Wildflowers and Insects

Some areas of grass are left to grow and seed during the summer. We hope these undisturbed areas provide a haven for insects and small mammals.

Other areas have been scarified and sown with a meadow mixture of seed containing over thirty species such as yarrow, common knapweed, cowslip and betony, most of which should thrive on our clay soil. Yellow rattle seed was added to the mix because this plant parasitizes grass, weakening the sward so that the wildflowers can establish themselves.

When we remove the ropes so the Council can cut the grass, we rake away the hay so that gradually the soil fertility is reduced, which again gives the wildflowers a better chance against the grass.

Grave plots provide a variety of micro-habitats for plants and wildlife so some of these have been left undisturbed. The tops of a small number of kerbed graves have been lined with tough plastic sheet and then the soil or stone chippings replaced. By trapping rainwater we hope to create damper areas to provide moisture for wildlife.

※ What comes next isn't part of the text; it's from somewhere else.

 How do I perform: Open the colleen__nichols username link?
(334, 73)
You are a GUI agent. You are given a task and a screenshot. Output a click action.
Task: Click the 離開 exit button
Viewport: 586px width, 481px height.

In a couple of places along the southern boundary, we have built “dry hedges” with the help of local community groups such as the Guides. These wooden frames filled with bundles of twigs form large “insect hotels” for the benefit of invertebrates. We have also planted “whips” and saplings of native hedging plants along here, such as hawthorn, blackthorn and hazel, to offer better wildlife habitat – and look beautiful!